When wickedness enveloped the earth, God sent the great flood to destroy it, then he recreated everything. God brought the Israelites out of Egypt and, despite their grumblings, sustained them for 40 years. He sent his Son as the Savior of the world, to suffer, take on the sins of man, die on the cross and then to be resurrected. Once the Son went back to the Father, the Holy Spirit came as our guide to the joys of heaven. None of this took place by chance but is accomplished through the goodness of our omniscient Creator. Our role in God’s providential plan is to continually praise, worship and give him our unconditional love.
In the Gospel of Matthew, Jesus commissioned the Twelve Apostles to go throughout Israel spreading the Good News: “Cure the sick, raise the dead, cleanse leapers, drive out demons” (Mt 10:8). He tells them not to take any extra provisions, money or clothing (v. 9-10), that he is sending them “like sheep in the midst of wolves” (v. 16) and because of their mission on his behalf they will be confronted before governors and kings. When that happens, he says, “do not worry about how you are to speak or what you are to say … the Spirit of your Father [will be] speaking through you” (v. 19-20). Despite Our Lord’s reassurances, the apostles must have worried how they were to accomplish this task. Jesus, reading their hearts, explains that God will provide, that he carefully watches over each one of us, saying that even if a sparrow falls to the earth, it doesn’t happen “without the Father’s knowledge” (v. 29).
St. Jerome (347-420), referring to the sparrow, said, “If the sparrows are so cheap and yet fall under the providence and care of God, how can you who are eternal by the nature of your souls be afraid that he whom you venerate as your Father will not take special care of you?”
Jesus, described by Matthew, admonishes the apostles, as well as disciples today, that we should not give ourselves up to worry but trust in God’s love and in the words of our daily prayer: “Thy will be done.” Long before Jesus, the prophet Isaiah said that even though a mother would forget her child, God would never forget us (Is 49:15).
One thing necessary
Throughout the Bible, the Scripture writers describe many worrisome situations, but somehow the difficulty ends well because of God’s ever presence. Daniel was thrown to the lions but came out unscathed; the widow of Zarephath gave her last morsel of food to Elijah and prepared to starve with her son, but God replenished her oil and flour. The apostles worried how they were going to feed 5,000 people, only to watch Jesus multiply the loaves and fishes.

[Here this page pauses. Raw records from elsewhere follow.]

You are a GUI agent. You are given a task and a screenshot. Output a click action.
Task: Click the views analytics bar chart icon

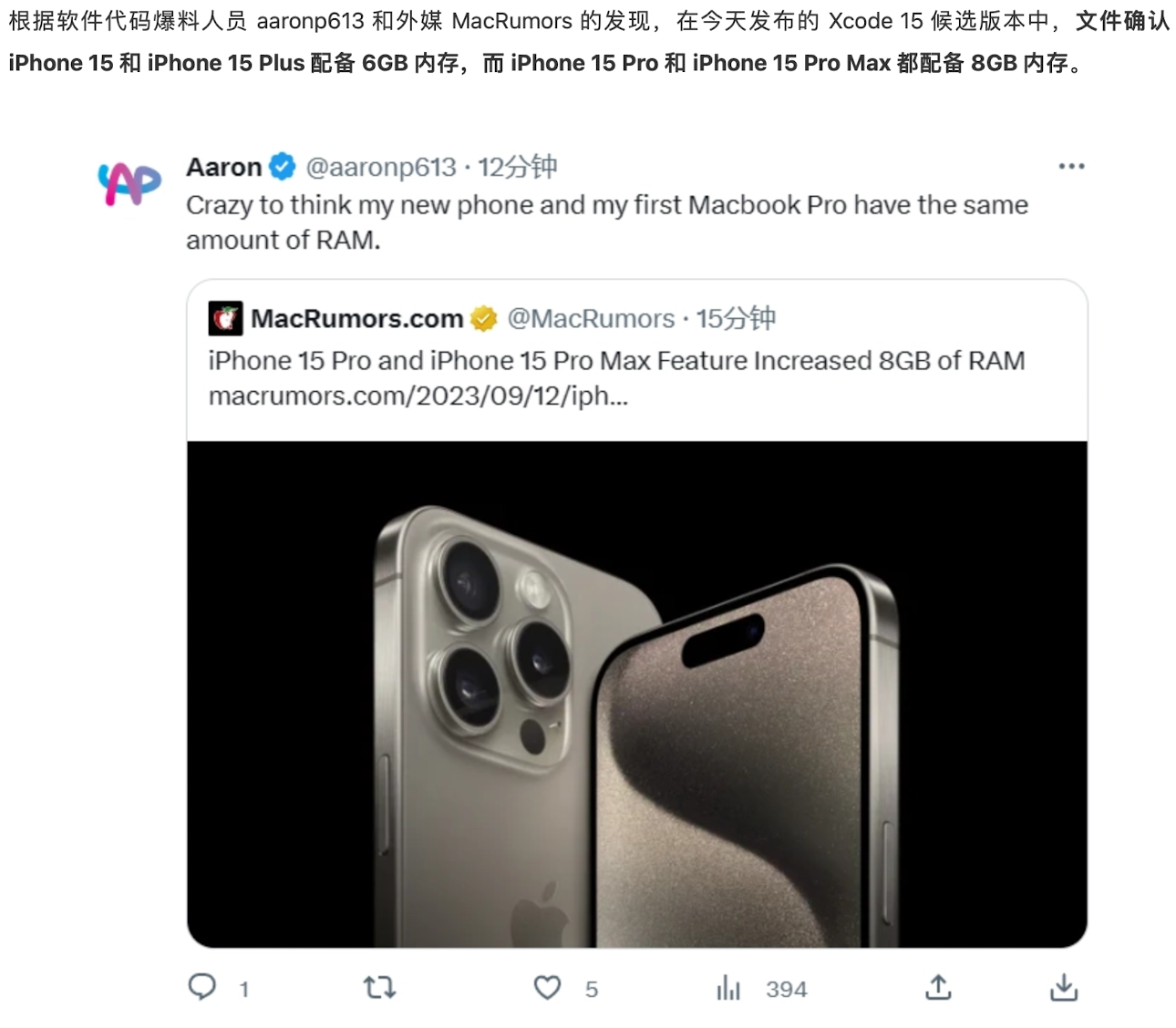[727, 988]
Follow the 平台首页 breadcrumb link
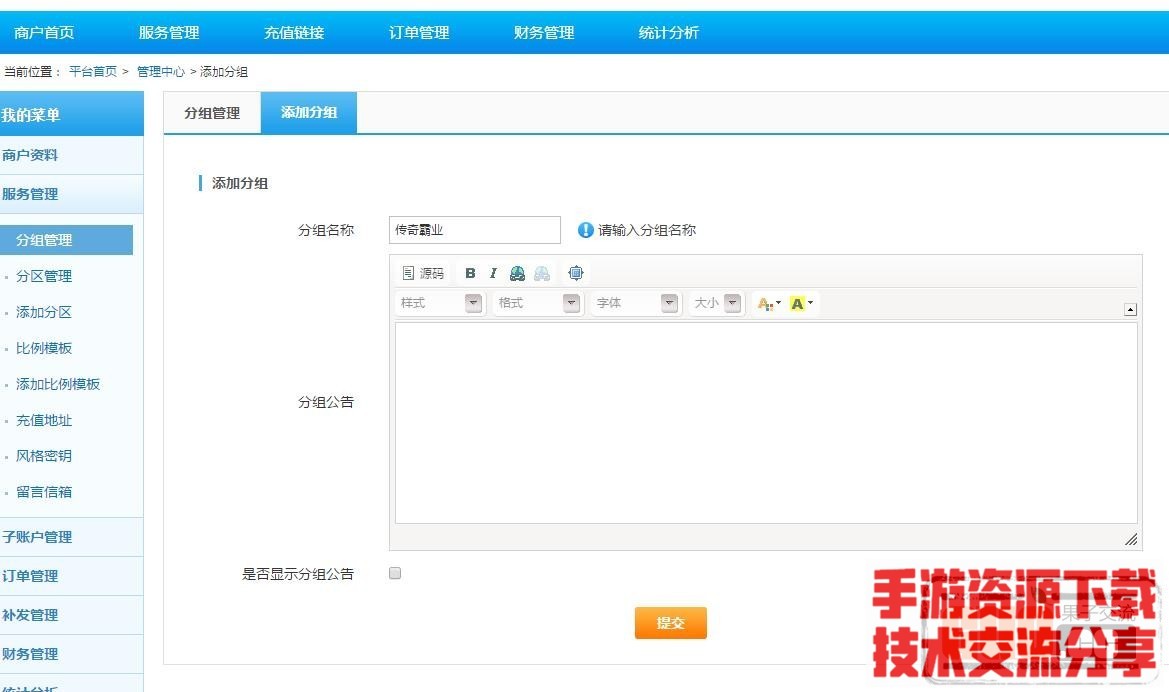Screen dimensions: 1169x692 [93, 72]
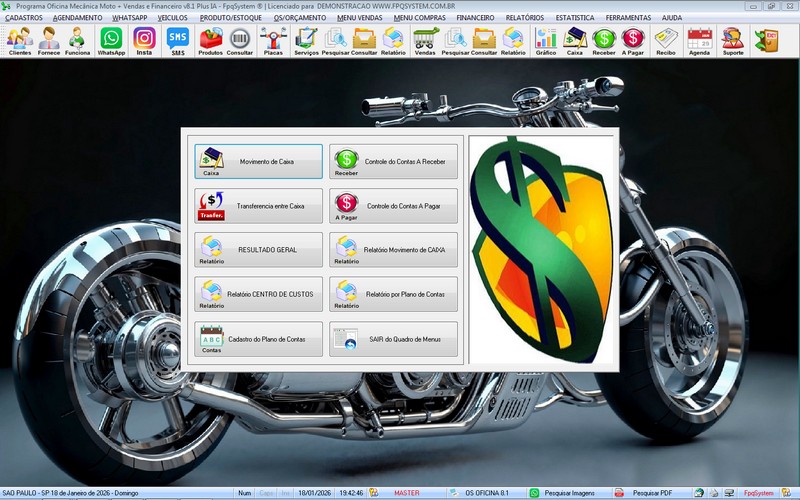Open the Insta (Instagram) icon
This screenshot has height=500, width=800.
[144, 41]
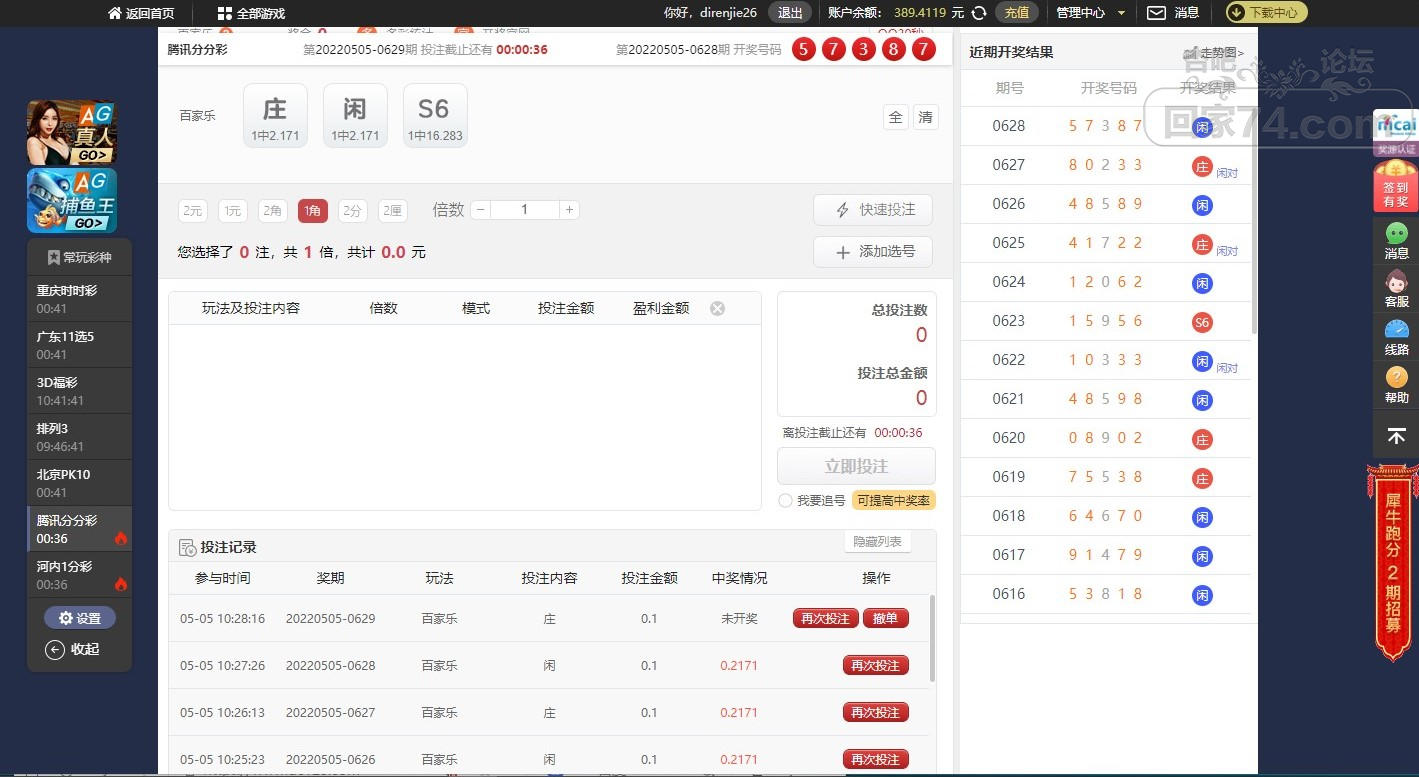Click the bet records list scrollbar
1419x777 pixels.
tap(932, 640)
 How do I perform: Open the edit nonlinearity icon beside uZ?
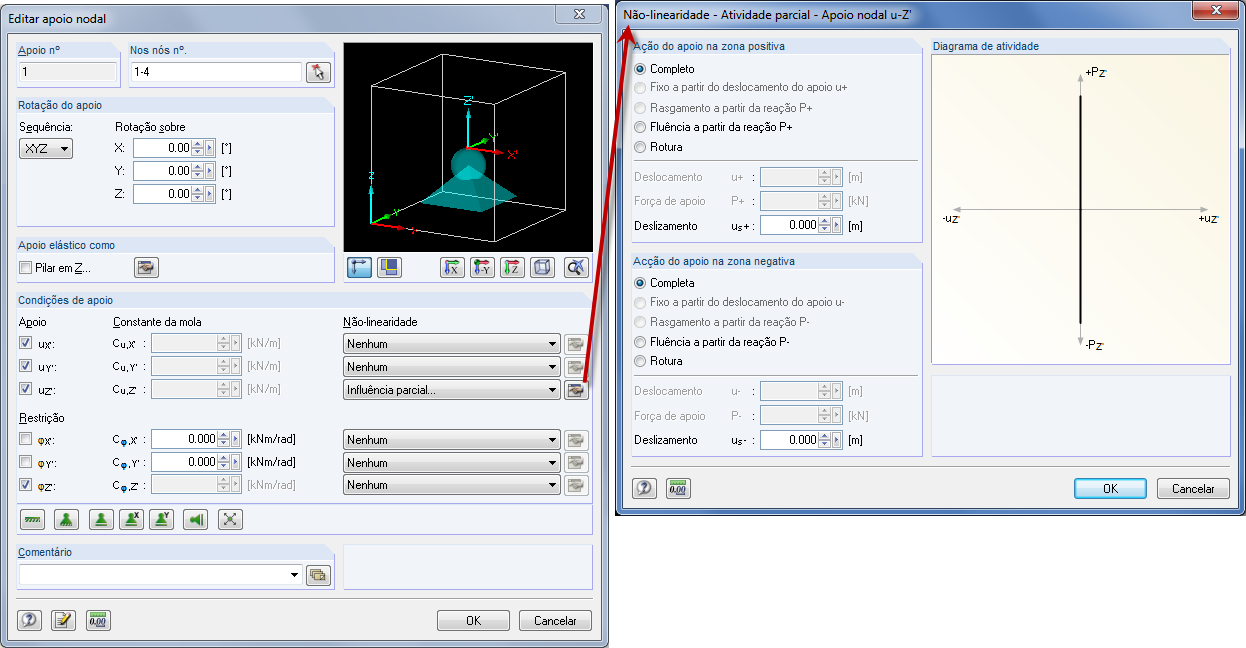[x=576, y=390]
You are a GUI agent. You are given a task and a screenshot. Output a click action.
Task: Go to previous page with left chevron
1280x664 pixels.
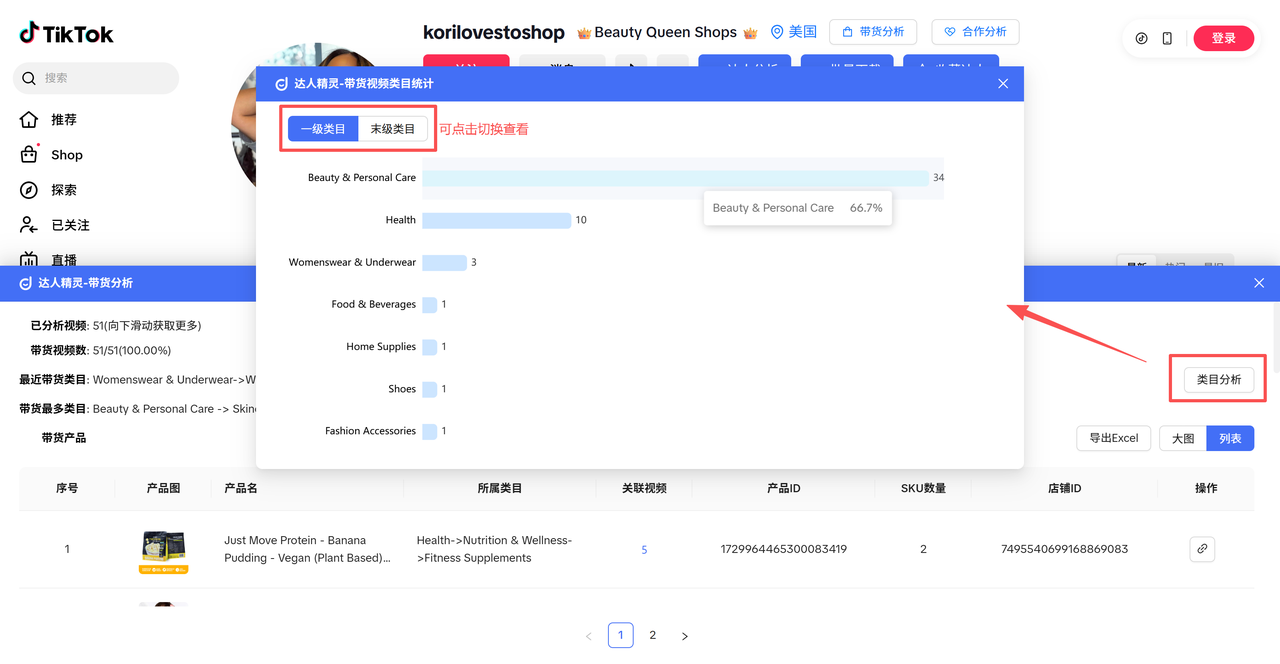click(x=588, y=636)
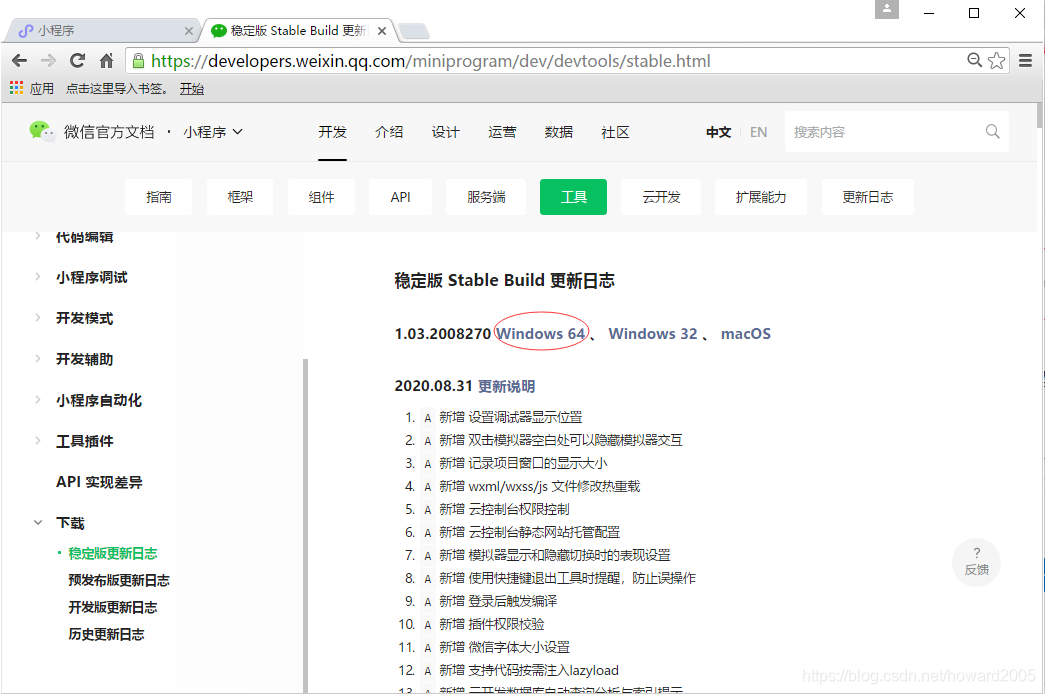Bookmark this page via the star icon
Viewport: 1045px width, 694px height.
click(x=997, y=60)
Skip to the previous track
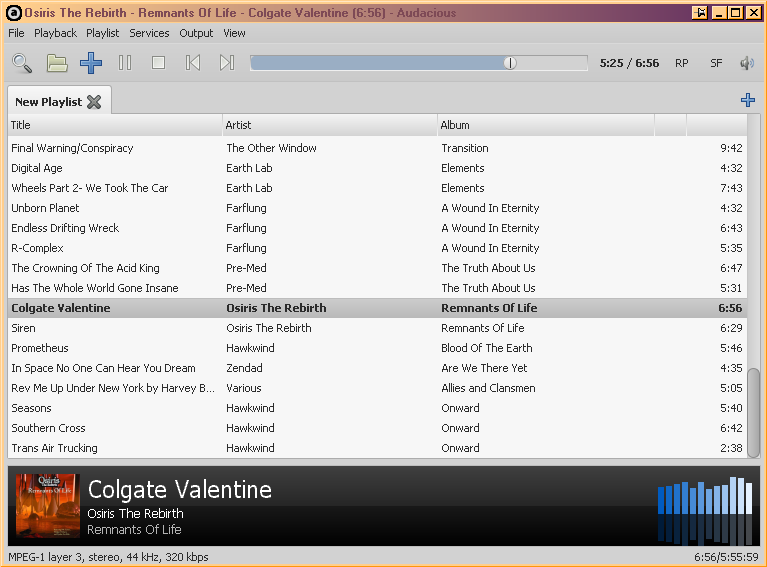This screenshot has height=567, width=767. point(193,63)
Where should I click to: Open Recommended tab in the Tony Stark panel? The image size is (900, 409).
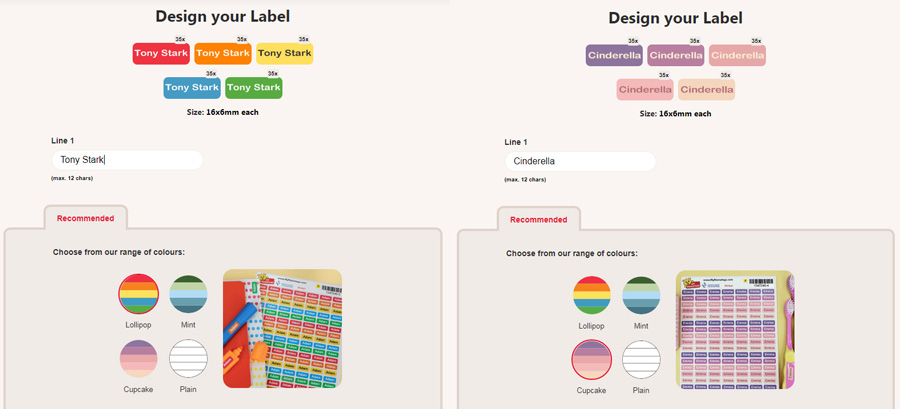click(85, 218)
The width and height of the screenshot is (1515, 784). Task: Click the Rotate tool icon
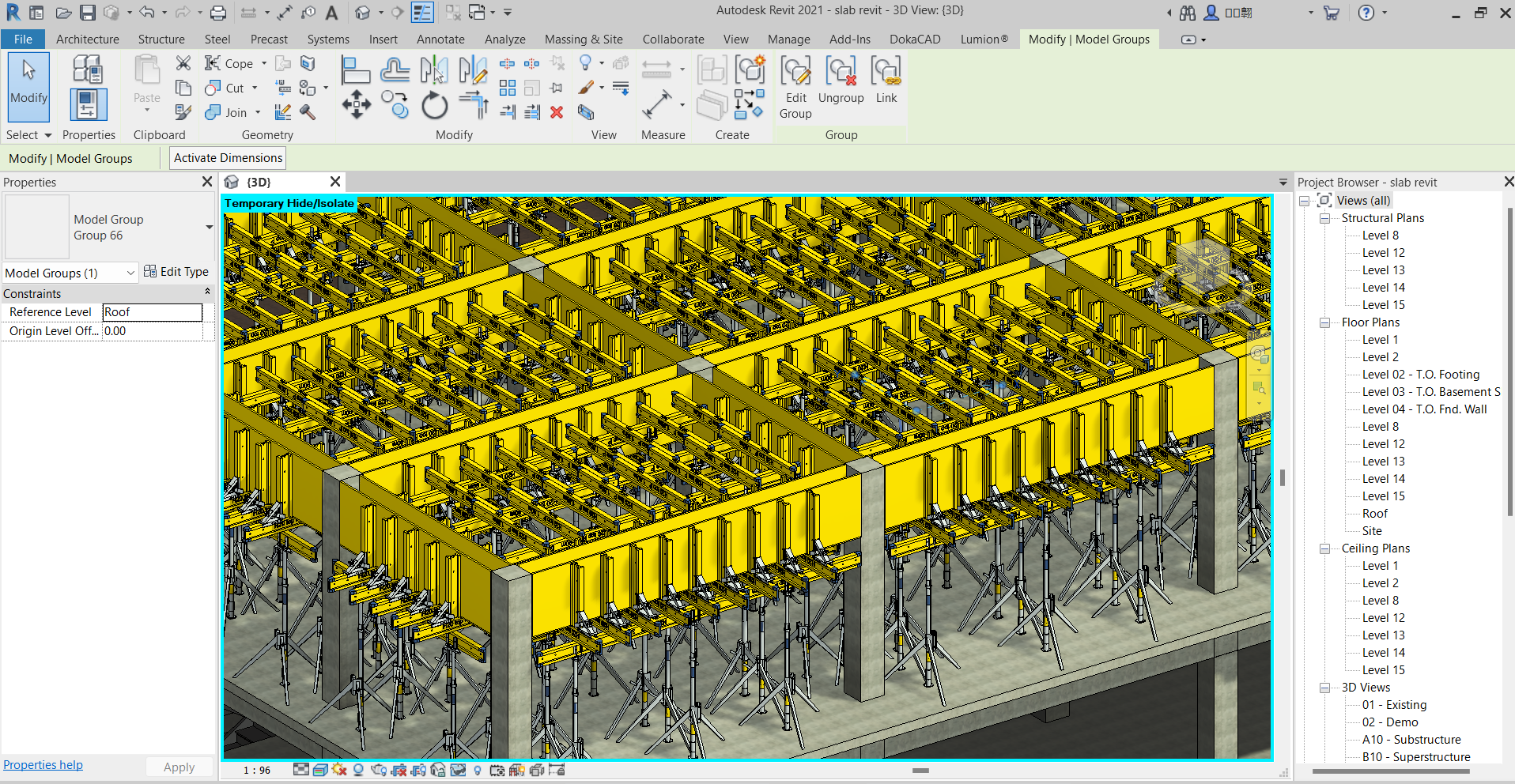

There are also current examples of God’s providence. My uncle told the story of being on an aircraft carrier under attack in World War II. He watched as an enemy plane approached unscathed through the flack, but then the plane passed over without firing a shot. Obviously a soldier in combat is fearful as well as worried, and there are hundreds if not thousands of stories like my uncle’s. Divine providence has sustained creation since Adam and Eve, and it sustains us today.
Of course one of the most remembered lessons about worry took place in Bethany between the Lord Jesus and his friend Martha. We know the story that, while Martha rushed around making sure everything was just right, Mary sat listening to Jesus. When Martha complained, Jesus said: “Martha, Martha, you are anxious and worried about many things. There is need of only one thing, Mary has chosen the better part and it will not be taken from her” (Lk 10:41-42). There is, indeed, need for only one thing.
D.D. Emmons writes from Pennsylvania.